Moreover, it cannot reasonably be argued that the Legislature intended by section 2 (b) to impair the beneficial results of a sound and sensible plan of school management. The aim and object of our school system is to provide the best education for the children of the Commonwealth. It cannot be doubted that it was the intention of the Legislature to subordinate all other considerations.

It must be noted that plaintiffs were working under their original appointments when suspended; if any one of them had been transferred to another teaching assignment subsequent to her appointment, as she could have been under her contract (Ganaposki’s Appeal, 332 Pa. 550), a further problem, which we need not meet here, would have been created. The problems of the Tenure Act are multifarious and we can only meet them as they arise in cases before us. Each case must be disposed of on its own particular facts.

Judgments affirmed. 
      
       The Act of April 6, 1937, P. L. 213, section 2, provides:
      “(b) Whenever it shall become necessary to decrease the number of professional employes by reason of substantial decrease of pupil population within the school district, the board of school directors . . . may suspend the necessary number of professional employes, but only in the inverse order of the appointment of such employes. ...”
     
      
       School Code of May 18, 1911, P. L. 309.
     
      
       The terms of a “Tenure Contract” under the Act of 1937 provide:
      “This contract is subject to the provisions of the act, approved the eighteenth day of May, one thousand nine hundred and eleven (Pamphlet Laws, three hundred nine), . . ., and the amendments thereto.”
     
      
       The School Code, section 402, provides:
      “In order ... to enable it to carry out any provision of this act, the board of school directors in each school district in this Commonwealth . . . shall have, and be vested with, all necessary power and authority to comply with and carry out any or all of the provisions of this act.”
     
      
       The School Code, section 404, as amended by the Act of May 29, 1931, P. L. 243, section 9, provides:
      “The board of school directors in every school district of this Commonwealth may adopt and enforce such reasonable rules and regulations as it may deem necessary and proper, regarding the management of its school affairs. ...”
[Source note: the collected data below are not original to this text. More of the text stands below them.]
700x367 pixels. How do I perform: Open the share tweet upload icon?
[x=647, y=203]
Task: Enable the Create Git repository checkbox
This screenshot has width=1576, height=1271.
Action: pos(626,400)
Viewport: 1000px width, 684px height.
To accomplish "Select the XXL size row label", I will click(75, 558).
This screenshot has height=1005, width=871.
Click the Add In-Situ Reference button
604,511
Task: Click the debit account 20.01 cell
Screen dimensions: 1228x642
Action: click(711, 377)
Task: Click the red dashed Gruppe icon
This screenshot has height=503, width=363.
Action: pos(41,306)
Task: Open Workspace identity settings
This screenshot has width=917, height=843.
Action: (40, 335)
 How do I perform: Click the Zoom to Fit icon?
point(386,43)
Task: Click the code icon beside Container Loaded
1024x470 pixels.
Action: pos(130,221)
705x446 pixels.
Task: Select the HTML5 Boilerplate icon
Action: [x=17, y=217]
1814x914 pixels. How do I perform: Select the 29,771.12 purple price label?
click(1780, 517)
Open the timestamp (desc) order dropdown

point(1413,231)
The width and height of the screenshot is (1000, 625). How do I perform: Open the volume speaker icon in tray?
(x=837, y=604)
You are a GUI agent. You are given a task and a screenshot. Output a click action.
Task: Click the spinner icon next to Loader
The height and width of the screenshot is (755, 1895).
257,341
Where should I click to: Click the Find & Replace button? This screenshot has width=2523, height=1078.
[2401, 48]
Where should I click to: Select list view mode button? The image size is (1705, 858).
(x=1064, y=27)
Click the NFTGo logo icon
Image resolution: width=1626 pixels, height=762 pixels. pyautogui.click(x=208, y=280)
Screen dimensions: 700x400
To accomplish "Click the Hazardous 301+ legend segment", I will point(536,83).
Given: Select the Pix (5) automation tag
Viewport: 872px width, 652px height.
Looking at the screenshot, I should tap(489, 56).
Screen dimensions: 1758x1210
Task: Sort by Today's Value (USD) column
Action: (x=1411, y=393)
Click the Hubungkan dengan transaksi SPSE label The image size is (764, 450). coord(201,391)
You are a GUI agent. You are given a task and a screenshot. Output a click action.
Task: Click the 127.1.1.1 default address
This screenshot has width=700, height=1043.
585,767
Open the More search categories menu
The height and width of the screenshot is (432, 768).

      See, Jones v. Kulpmont Boro. School District, 333 Pa. 581.
     
      
       The Statutory Construction Act of May 28, 1937, P. L. 1019, section 52, provides:
      “In ascertaining the intention of the Legislature in the enactment of a law, the courts may be guided by the following presumptions among others:
      (1) That the Legislature does not intend a result that is . . . unreasonable.
      (5) That the Legislature intends to favor the public interest as against any private interest.”